Requirement -> In the material below, find the line containing "Giải Pháp (423, 72)" and the line containing "뉴스 (155, 47)", then reproduce exactly both of them and every line between, and nothing else.

Records for processing ->

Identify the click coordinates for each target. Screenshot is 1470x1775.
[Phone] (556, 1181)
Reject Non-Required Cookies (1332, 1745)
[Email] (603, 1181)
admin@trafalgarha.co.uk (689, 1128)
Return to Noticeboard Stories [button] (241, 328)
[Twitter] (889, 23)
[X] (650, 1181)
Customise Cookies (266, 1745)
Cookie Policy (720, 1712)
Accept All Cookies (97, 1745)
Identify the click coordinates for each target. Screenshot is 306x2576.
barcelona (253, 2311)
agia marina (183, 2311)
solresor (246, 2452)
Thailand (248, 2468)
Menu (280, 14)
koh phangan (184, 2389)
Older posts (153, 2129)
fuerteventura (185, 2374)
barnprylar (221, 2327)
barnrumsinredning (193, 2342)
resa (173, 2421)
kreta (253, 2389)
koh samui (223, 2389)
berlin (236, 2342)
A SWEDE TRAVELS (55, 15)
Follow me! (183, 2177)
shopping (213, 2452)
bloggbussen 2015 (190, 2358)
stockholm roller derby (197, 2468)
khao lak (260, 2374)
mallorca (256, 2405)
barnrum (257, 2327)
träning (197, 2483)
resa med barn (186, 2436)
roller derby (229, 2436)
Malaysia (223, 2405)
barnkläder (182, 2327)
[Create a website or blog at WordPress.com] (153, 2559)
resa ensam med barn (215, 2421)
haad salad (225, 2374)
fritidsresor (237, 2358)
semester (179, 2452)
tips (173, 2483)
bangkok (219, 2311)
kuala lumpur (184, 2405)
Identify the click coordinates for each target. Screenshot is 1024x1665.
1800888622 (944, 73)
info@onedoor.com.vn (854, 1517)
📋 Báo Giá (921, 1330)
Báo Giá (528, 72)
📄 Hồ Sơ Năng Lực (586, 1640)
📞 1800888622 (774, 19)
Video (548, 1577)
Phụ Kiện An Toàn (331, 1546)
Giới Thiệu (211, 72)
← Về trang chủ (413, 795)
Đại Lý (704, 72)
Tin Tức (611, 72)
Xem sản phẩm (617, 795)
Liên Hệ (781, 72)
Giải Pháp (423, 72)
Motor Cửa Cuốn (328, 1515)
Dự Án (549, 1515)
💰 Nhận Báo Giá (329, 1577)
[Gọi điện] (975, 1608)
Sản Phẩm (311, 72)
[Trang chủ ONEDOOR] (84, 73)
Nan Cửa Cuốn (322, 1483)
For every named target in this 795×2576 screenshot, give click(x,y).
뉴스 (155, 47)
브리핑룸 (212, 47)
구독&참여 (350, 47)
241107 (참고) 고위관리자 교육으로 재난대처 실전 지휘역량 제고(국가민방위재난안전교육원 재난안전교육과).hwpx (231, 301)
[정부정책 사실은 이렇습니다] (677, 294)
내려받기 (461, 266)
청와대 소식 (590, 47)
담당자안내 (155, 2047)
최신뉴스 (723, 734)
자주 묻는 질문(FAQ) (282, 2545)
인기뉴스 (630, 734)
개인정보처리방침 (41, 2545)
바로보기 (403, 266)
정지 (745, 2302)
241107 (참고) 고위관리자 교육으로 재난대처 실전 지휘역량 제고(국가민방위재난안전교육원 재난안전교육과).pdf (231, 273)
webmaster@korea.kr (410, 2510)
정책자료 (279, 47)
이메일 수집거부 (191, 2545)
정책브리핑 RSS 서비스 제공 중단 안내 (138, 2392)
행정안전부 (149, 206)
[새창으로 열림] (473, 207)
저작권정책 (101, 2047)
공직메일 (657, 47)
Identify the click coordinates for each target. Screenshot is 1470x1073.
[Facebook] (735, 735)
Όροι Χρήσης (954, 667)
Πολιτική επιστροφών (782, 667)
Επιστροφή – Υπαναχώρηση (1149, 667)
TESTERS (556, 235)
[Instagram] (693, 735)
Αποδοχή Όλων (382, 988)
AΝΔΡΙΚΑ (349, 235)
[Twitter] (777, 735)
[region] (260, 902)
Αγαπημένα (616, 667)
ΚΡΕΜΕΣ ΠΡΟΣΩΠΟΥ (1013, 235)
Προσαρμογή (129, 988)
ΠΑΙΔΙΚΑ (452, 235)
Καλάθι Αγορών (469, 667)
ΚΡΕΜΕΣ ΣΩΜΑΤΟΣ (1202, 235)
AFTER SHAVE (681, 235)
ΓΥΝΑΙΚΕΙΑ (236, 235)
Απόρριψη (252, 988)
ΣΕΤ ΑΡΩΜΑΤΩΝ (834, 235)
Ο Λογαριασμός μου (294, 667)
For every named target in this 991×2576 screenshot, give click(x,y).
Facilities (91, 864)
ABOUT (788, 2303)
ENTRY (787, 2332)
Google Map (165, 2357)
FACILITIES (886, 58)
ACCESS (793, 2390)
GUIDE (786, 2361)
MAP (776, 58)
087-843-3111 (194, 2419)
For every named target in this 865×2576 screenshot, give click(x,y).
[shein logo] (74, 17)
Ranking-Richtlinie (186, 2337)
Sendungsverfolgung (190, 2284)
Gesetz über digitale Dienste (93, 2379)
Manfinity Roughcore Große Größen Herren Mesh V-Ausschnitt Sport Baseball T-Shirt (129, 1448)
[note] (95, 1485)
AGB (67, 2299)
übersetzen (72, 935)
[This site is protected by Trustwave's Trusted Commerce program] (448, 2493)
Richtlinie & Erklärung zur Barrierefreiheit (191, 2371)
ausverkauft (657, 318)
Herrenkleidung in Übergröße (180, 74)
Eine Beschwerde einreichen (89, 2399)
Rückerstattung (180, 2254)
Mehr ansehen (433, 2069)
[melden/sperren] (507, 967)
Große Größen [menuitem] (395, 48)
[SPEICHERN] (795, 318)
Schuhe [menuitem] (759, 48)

Your response ->
Giải Pháp (423, 72)
Motor Cửa Cuốn (328, 1515)
Dự Án (549, 1515)
💰 Nhận Báo Giá (329, 1577)
[Gọi điện] (975, 1608)
Sản Phẩm (311, 72)
[Trang chủ ONEDOOR] (84, 73)
Nan Cửa Cuốn (322, 1483)
For every named target in this 795×2576 screenshot, give click(x,y).
뉴스 (155, 47)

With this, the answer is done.